Sunday, May 1, 2011

Family

I've had a couple of sleepless nights. Tonight is one. Lately, i've been feeling the other writer side of me pleading to be heard; the one that speaks less in riddles, who is confident with what she has to say and less afraid of misleading others and of what others might think.

So i decided, for once, why not speak directly? Thus here i am typing away and i wanna try put these muddled thoughts of mine in words.


I need to speak my piece of mind on family. Touchy feely subject. One we avoid but is actually what we critically need to speak of. So many problems and so many solutions spring from the closest people in our lives, whether we like it or not; our families.


Here is what i want to share; what i've experienced, observed and felt.

Three years ago, i started going back to church and despite all sorts of circumstances, my love for God and for the Holy Church grew.

In retrospect, i had failed to realise a danger then.

I was like a child, discovering that the world had so many things to offer. In a messed up world, suddenly i came to know a God who is all goodness and who is ever perfect.


What happened? I threw myself into that.
Now, don't get me wrong. There is nothing more beautiful, important and comforting than to fall into the arms of a loving Father in Heaven.

What i did not realise is that, whilst i gave all my energy, thoughts and time to being as involved as possible in church, little did i realise that i was pushing away more and more the greatest gift God could give a person; family. And community. People i cared about.

I think it's a form of escape, to run to Perfection, to avoid all imperfections life had to offer. All i wanted to do was live in that secret hide-out.

Then, along the way, as i came to a certain point in my life, it suddenly hit me right in the face that in my discovery of a Perfect God, i must come to terms with the imperfections in the family and community life He wants me to have. My journey towards perfection cannot be travelled alone. It should not be. How crazy it was to have preferred being all alone all the time.

It has to echo the words Fr. once spoke, "our relationship cannot just be vertical, but also horizontal."

We all have our own ideas of how a family should be. I know i do. There are still days where i find myself wishing that my family were like this, or like that.
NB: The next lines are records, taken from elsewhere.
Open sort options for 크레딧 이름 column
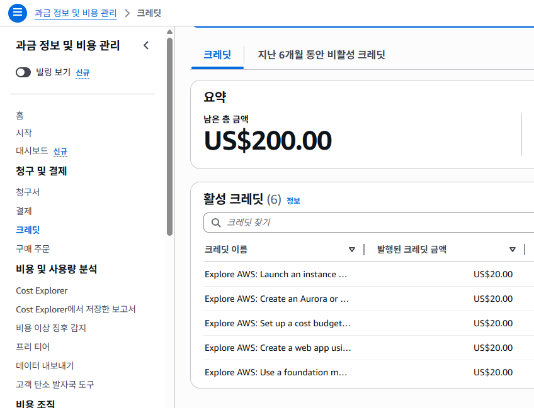This screenshot has width=534, height=408. (x=352, y=249)
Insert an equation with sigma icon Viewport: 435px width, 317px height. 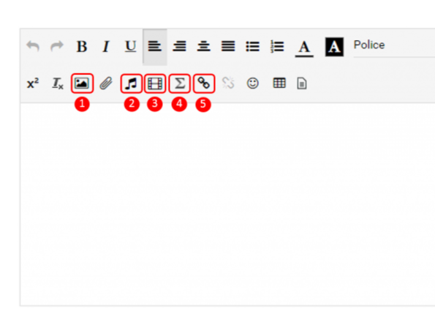coord(180,83)
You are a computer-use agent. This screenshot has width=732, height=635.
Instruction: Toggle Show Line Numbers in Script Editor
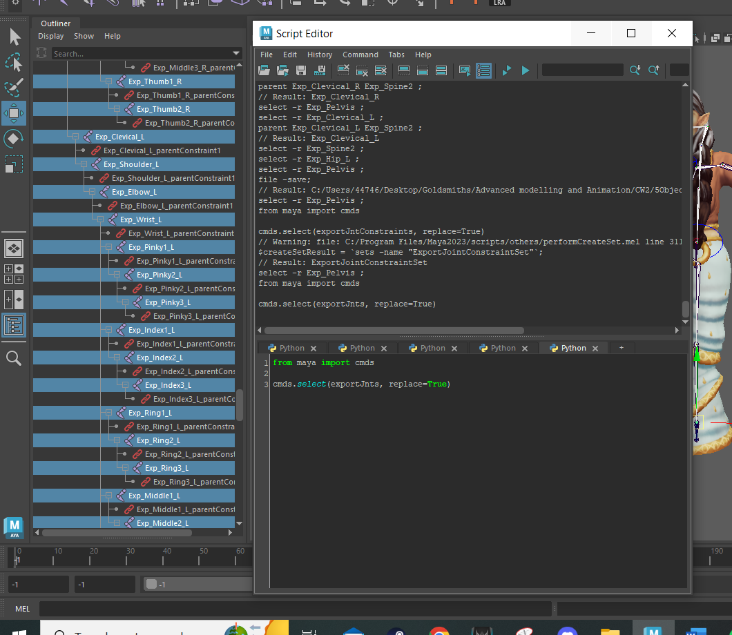pyautogui.click(x=483, y=70)
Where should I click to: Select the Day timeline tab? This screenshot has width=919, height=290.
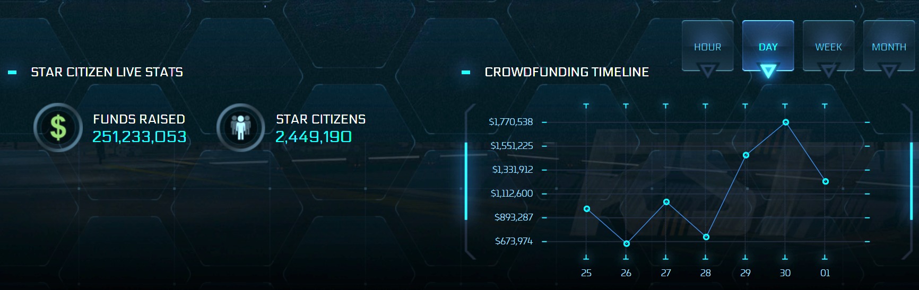pyautogui.click(x=768, y=47)
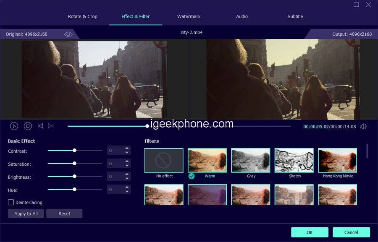The height and width of the screenshot is (242, 378).
Task: Click the Hue slider handle
Action: (x=74, y=190)
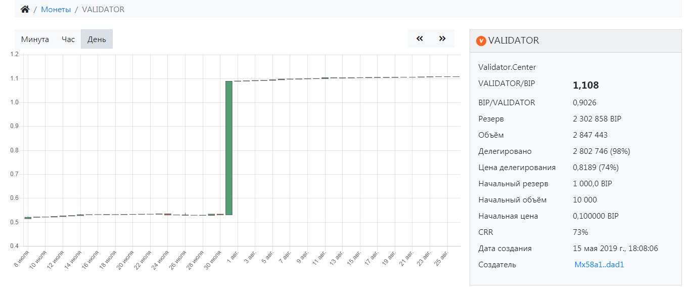This screenshot has height=287, width=692.
Task: Click the large green candlestick bar
Action: pos(229,148)
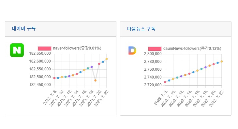Click the 182,650,000 axis label in Naver chart
Viewport: 238px width, 129px height.
[40, 53]
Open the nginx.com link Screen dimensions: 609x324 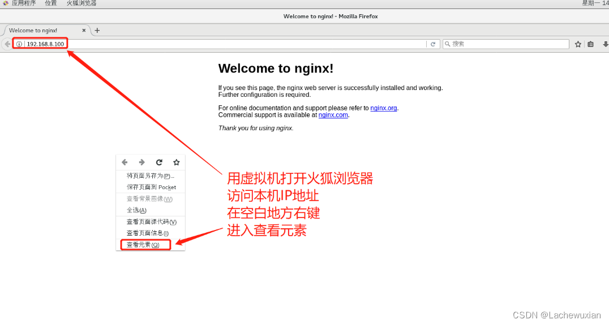[333, 115]
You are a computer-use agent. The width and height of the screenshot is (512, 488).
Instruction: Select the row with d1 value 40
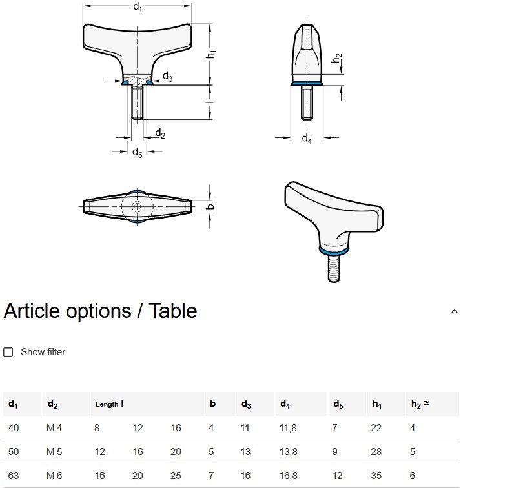click(x=231, y=428)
But that all matters not. Being home, it breaks my heart whenever i catch a glimpse or a flicker or pain in the eyes of some people. It makes me wonder if i were the only one who saw it. It makes me wonder if i had imagined that being there. It makes me wonder if it were a gift or curse. It makes me wonder how we can sometimes be so good at seeing that in the eyes of strangers but how we are most blinded when we look into the eyes of those closest to us.
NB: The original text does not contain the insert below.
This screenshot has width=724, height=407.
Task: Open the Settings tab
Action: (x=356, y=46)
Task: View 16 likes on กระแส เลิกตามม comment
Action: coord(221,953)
What unreasonable expectations we sometimes throw onto the backs of our loved ones in belief that we are doing them good. How we form in the back of our minds what each and every member is supposed to be.

Parents, it's time to see that you're driving kids up the wall. Let children be children.
And children, it's time to see that whatever insane ways your parents enforce upon you, perhaps that is the only way they know how to love..

I'm sorry
should my words have sliced your soul
Or my deeds too bold and cold.

I'm sorry
that i cannot let go
Sorry if i'd failed to learn
not to give up on you so.

I'm sorry
if i were here when i should
and there when i shouldn't.

I'm sorry
if my tears were disturbance to you
Or my laughter somewhat out of tune.

I'm sorry i may love wrong
or sorry
that i may have loved selfishly.

I'm sorry
that these imperfections
are the only ways i know
to love and show i care about you
very much so.


It's crazy.

I do not know if this speaks for others or if it were just me.
But on this Feast Day of Divine Mercy, let us just bear in mind that we're loved for who we are (though who i am sometimes i do not know) and who we love. And not at all what we accomplished or failed to do.